From an album perspective, it was an off year for black music. Mostly that’s because it’s the last year before hip-hop asserted itself as an album form (the first Run-DMC album changes that in 1984), but it’s also because Prince and Michael Jackson released mega-albums in 1982 and road their singles through 1983. They’re represented on the singles list.
ALBUMS
- She’s So Unusual – Cyndi Lauper: How do people conceive this now? As a fluke? A pop-culture artifact of its time? A singles and filler record? Hopefully as a timeless pop masterpiece, which is what it almost is. In its own peculiar way, it’s as astonishing a match of interpretive singer to song selection as Sun-era Elvis or Muscle Shoals Aretha Franklin, mixing the visionary (“Money Changes Everything,” “When You Were Mine”) with the merely charming (“Time After Time,” “I’ll Kiss You”). One of the greatest moments in recorded sound: Lauper’s voice reaching out on “I want to be the one to walk in the sun.” Why did she never again come close to it? Goes to show you never can tell.

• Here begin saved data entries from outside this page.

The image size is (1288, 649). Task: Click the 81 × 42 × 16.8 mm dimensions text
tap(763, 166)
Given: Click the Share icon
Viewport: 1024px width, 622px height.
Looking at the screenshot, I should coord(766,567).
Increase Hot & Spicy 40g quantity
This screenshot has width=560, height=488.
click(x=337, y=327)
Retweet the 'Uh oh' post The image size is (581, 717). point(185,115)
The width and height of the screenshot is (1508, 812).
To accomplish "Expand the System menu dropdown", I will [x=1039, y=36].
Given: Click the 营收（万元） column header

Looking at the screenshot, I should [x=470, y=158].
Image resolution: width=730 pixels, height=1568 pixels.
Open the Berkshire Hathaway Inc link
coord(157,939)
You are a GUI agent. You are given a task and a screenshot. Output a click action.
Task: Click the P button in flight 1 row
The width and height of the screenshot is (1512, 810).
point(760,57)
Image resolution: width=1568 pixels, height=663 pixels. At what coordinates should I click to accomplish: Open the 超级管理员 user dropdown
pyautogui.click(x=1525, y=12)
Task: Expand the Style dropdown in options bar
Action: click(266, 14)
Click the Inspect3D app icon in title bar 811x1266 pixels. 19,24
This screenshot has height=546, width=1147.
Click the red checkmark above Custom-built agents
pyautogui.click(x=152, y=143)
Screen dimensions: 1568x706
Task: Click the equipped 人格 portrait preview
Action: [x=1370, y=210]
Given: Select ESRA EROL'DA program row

- Speaking in Tongues — The Talking Heads: Their lightest, freest funk. This has always seemed like one of their more minor good albums, but it grows in estimation every time I let it spin. It opens with their biggest single, ends with their best song. (Ok, maybe minus “Once in a Lifetime.”)
- Field Day — Marshall Crenshaw: Ten tight little bundles of indelible melodies + hooks on the subject of doomed love.
- Odyssey — James Blood Ulmer: One of my very favorite hadn’t-heard-it-befores of this project so far.
- Jonathan Sings! — Jonathan Richman & the Modern Lovers: “Road Runner” was his greatest single, but this is probably his best, wisest album.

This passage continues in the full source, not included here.